A powerful brother of Saudi Arabia’s King Salman has returned to Riyadh for “crisis” talks with the royal family that may cover the kingdom’s troubled succession, sources have claimed, as pressure mounts on the crown prince over the murder of Saudi journalist Jamal Khashoggi.
Prince Ahmed bin Abdulaziz, a prominent royal who had been based in London, landed in Riyadh on Tuesday morning, according to sources close to the royal court in Riyadh and opposition activists abroad.
He had apparently feared travelling to the kingdom but has now returned home where he has been possibly earmarked by angry royal family members as a potential replacement to the current crown prince, Mohammed Bin Salman, the country’s de facto leader and the king’s son.
The 33-year-old crown prince, known by his nickname MBS, is suspected by US President Donald Trump, among others, of involvement in the killing of Jamal Khashoggi, an opposition journalist who was killed inside the Saudi Arabian consulate in Istanbul on 2 October. The 59-year-old journalist, who was living in exile between the US and Turkey, was strangled as soon as he entered the consulate, Turkey’s chief prosecutor said on Wednesday.
Saudi Arabia has vehemently denied that MBS was behind the operation, even though members of the hit team were traced back to his office, insisting Mr Khashoggi was killed by as-yet unnamed rogue officials. Saud al-Qahtani, a longtime adviser to MBS, has been dismissed from his post over the killing.

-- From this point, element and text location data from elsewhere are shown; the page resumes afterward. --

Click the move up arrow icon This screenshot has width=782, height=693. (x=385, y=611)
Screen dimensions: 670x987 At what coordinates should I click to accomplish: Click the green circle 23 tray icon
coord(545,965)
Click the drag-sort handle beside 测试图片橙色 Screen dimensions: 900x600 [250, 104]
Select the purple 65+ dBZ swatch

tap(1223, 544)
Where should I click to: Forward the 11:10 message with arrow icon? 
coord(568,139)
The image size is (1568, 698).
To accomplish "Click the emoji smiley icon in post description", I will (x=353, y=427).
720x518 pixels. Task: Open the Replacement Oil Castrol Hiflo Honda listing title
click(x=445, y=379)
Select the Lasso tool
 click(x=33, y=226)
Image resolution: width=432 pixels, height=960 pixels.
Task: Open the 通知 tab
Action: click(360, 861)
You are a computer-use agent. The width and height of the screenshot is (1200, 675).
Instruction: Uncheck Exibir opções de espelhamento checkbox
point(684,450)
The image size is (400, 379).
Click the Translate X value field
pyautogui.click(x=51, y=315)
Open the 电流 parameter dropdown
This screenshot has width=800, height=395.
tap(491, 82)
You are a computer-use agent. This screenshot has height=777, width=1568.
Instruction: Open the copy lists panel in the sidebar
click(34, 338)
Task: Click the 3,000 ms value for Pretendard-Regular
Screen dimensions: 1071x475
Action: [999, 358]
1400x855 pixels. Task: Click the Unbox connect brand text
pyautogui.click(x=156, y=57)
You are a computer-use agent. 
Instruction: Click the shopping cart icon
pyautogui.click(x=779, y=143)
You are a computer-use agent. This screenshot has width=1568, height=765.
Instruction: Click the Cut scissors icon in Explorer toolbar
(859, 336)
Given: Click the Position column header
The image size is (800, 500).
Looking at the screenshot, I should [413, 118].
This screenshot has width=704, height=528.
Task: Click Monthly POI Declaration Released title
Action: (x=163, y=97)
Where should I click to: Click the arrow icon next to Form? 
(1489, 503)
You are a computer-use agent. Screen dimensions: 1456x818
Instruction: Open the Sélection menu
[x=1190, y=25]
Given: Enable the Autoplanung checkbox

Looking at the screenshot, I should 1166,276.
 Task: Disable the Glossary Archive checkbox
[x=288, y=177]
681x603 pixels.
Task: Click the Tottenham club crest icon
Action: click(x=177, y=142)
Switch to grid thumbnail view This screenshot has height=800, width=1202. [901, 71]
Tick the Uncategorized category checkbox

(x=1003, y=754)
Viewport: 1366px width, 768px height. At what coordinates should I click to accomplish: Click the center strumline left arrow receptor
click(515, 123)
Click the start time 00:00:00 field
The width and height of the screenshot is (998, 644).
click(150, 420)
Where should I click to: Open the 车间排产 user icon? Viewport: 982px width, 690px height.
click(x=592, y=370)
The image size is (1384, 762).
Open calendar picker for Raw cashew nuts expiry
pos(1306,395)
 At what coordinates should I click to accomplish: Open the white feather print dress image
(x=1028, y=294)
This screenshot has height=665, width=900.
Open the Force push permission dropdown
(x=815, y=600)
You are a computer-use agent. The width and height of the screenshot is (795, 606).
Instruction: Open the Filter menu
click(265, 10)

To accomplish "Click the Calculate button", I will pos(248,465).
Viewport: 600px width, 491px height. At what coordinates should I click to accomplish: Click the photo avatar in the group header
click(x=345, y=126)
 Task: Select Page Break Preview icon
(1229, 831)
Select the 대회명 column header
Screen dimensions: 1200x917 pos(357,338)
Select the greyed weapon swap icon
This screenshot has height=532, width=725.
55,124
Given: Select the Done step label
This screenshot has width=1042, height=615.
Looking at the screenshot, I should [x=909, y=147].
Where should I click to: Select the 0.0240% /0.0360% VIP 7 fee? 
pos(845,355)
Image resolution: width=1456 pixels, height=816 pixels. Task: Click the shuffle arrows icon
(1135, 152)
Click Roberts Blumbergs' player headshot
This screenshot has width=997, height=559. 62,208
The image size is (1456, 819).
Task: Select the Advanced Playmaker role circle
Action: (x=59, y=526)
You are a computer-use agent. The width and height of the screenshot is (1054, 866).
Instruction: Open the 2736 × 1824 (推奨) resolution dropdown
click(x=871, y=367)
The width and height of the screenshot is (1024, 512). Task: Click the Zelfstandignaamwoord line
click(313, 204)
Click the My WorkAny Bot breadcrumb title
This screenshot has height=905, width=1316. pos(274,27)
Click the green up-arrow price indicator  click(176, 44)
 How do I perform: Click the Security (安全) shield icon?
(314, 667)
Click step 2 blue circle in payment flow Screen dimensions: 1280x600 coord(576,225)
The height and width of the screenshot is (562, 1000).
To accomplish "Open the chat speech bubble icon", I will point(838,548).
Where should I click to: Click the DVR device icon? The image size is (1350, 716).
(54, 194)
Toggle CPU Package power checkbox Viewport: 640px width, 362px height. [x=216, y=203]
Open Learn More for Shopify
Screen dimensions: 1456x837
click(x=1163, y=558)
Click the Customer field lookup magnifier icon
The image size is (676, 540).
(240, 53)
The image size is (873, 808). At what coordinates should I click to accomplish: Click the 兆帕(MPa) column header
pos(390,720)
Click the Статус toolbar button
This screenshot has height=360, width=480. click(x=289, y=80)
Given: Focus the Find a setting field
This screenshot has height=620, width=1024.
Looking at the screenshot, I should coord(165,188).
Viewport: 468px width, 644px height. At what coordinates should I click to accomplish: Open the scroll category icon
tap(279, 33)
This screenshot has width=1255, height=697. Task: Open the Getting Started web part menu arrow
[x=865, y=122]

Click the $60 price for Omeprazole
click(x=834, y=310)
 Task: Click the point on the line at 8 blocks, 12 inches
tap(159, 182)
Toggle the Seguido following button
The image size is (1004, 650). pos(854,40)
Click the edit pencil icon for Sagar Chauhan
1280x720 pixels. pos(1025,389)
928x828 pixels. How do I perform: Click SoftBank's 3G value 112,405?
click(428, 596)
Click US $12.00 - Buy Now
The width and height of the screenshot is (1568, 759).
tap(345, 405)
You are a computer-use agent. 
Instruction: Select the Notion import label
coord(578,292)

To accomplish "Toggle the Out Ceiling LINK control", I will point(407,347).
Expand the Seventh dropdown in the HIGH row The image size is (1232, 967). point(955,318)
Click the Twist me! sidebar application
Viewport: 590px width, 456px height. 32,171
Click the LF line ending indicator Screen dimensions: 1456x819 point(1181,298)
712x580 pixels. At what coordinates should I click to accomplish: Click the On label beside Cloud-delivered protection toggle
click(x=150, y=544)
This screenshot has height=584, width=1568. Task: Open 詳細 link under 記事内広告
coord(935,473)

Prince Ahmed, King Salman’s sole surviving full brother, apparently returned to Riyadh with protection guarantees from European officials, and last night met with his two half-brothers, Prince Talal and Prince Muqrin in the family home, according to the sources close to the royal family.
“They are set in the coming days to hold a royal meeting to discuss the current political situation and the future of Saudi Arabia; MBS will not be there,” said one prince, who is from a rival line of the royal family.
“I heard [Prince Ahmed] was recommended to be king, not just by the royal family but also by Europe [officials], he is very popular right now within the royal family.”
The same prince claimed that they may reconvene the “Allegiance Council” which was formed more than a decade ago to announce royal succession but has been largely defunct since 2012 when now King Salman was first appointed crown prince without its input.
Another source – a Europe-based Saudi dissident who is in close contact with members of the royal family – agreed.
“I know [Prince Ahmed] is back, I know he has been given some kind of protection by the Europeans, I don’t know how this protection is provided. But I know he has been approached by many family members to take action to start the initiative to counter MBS. These are facts,” the source told The Independent.
“How much he is intending to do we are unsure. But there are strong rumours [talks] are in the direction of appointing Ahmed as king or crown prince and that he will work tougher with his [younger] brother Prince Muqrin as the only healthy sons of King Abdulaziz,” the source added.
“We know there will be some kind of meeting and that Europe backs him.”
Prince Ahmed, thought to be a favourite in Europe but not necessarily backed by Trump administration officials with close to ties to MBS, is one of the so-called Sudairi Seven, the powerful alliance of late King Abdulaziz al-Saud’s sons, two of whom have served as kings.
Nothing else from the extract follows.